Recul du gouvernement sur le décret-corruption
La mobilisation impressionnante a eu pour effet que le gouvernement a reculé sur le décret assouplissant la législation anticorruption. Mais la mobilisation continue, avec 500000 manifestants qui demandent la démission du Premier ministre.

Israël

Légalisation des colonies sauvages en Cisjordanie
Israël bafoue encore une fois le droit international en légalisant les expropriations de terres cisjordaniennes.

Grèce

L'Allemagne envisage le Grexit par rapport à la dette grecque
Wolfgang Schaüble dit que la seule solution pour que la Grèce parvienne à honorer ses dettes, est qu'elle quitte la zone euro.

Ukraine

Mouvements offensifs de l'armée ukrainienne dans le Lougansk
Les accords de Minsk menacés par les mouvements offensifs ukrainiens sur le terrain. Un bombardement sous faux drapeau a été annulé suite à ce que le pot-aux-roses ait été découvert.
Mise en alerte maximale de l'armée russe
Alors que Porochenko tente une fuite en avant guerrière, Poutine a mis en alerte maximale l'armée russe et a lancé une inspection inopinée des forces aérospatiales russes.
Poutine prévient Merkel de l'intention de Kiev de saboter les accords de Minsk
Le conseil de sécurité de l'ONU a aussi exprimé sa profonde préoccupation face à l'escalade dangereuse de la situation.
Trump recadre le gouvernement ukrainien
Trump a dit suivre de près la situation ukrainienne, et ne croit pas au message de Kiev suivant lequel la Russie serait à l'offensive.

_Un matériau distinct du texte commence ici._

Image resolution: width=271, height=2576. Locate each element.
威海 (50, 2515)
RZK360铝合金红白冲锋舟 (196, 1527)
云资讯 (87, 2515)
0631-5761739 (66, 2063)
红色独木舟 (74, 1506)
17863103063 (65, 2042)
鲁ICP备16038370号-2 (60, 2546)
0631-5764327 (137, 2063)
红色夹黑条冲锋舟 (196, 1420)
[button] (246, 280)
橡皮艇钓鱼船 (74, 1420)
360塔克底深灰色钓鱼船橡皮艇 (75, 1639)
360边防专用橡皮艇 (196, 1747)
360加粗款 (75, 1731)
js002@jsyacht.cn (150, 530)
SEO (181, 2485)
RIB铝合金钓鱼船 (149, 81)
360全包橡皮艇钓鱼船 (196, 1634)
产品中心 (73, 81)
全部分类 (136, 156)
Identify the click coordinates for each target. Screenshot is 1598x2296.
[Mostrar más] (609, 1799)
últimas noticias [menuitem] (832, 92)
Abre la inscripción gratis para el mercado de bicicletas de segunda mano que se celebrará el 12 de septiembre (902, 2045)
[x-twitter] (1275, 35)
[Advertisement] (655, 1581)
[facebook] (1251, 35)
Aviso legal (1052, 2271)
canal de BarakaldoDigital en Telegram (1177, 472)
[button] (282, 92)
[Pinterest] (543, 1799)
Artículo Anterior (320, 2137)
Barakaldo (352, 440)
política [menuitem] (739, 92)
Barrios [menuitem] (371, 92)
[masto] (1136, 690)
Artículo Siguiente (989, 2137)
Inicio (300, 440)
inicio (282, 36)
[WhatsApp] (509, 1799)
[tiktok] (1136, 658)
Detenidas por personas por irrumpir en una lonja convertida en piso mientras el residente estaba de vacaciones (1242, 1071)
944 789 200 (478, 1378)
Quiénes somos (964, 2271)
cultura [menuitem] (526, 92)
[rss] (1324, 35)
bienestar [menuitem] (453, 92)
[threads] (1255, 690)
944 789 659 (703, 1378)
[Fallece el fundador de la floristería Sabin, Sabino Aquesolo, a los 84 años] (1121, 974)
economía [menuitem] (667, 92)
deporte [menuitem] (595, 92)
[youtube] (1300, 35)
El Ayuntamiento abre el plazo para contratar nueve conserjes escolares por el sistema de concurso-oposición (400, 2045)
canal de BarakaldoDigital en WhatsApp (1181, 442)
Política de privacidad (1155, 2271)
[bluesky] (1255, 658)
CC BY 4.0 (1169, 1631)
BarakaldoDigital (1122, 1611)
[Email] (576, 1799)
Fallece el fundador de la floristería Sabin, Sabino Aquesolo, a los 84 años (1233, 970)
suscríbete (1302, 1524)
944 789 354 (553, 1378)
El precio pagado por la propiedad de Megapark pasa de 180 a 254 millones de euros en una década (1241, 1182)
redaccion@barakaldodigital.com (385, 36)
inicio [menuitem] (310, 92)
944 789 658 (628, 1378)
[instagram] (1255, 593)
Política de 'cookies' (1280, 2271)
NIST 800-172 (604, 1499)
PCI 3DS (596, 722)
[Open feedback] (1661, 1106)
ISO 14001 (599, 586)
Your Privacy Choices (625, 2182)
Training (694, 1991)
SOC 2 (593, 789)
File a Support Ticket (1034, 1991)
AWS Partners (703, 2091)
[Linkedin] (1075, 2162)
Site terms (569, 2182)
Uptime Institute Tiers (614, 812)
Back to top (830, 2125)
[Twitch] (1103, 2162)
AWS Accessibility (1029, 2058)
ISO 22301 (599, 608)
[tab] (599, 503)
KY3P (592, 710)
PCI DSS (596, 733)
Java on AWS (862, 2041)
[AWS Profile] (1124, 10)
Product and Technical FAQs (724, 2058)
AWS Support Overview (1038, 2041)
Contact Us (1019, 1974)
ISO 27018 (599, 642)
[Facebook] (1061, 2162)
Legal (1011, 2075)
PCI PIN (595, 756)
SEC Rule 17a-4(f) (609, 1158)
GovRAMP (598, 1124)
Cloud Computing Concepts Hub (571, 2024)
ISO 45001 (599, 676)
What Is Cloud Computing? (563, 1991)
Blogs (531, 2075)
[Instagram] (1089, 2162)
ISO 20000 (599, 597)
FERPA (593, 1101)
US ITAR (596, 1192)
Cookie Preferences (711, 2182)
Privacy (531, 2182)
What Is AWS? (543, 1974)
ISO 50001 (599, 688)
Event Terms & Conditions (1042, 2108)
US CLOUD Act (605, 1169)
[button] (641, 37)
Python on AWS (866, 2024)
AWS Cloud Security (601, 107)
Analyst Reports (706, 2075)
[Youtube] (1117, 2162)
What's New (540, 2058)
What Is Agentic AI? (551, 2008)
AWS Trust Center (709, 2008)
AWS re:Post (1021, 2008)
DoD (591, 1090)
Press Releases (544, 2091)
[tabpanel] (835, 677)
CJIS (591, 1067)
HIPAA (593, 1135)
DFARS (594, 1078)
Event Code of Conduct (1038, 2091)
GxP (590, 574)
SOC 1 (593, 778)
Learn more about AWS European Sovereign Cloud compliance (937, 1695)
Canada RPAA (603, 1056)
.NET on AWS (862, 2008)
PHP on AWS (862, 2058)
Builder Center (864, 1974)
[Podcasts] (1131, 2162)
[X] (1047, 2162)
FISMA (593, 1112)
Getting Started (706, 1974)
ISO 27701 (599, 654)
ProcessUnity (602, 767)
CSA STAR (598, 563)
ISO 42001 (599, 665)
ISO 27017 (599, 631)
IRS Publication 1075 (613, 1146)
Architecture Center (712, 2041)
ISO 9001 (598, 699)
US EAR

Il invite l'Ukraine à ne pas sombrer dans la guerre civile en rappelant l'importance des accords de Minsk.

Russie

Ultimatum adressé à l'OTAN autour de la mer Noire
La Russie a annoncé qu'elle riposterait en cas de renforcement de la présence militaire de l'OTAN en mer Noire.

Allemagne

Rapatriement de 200 tonnes d'or en 2016
L'Allemagne couvre-t-elle ses arrières par rapport à une possible fin prochaine de l'euro? La majorité du stock d'or devrait être relocalisé à Francfort d'ici 2020.

Etats-Unis

Intel crée 3000 emplois sur le sol des Etats-Unis
C'est un investissement de 7 milliards de dollars de la part d'Intel, qui montre les effets produits par la politique de l'emploi de Trump.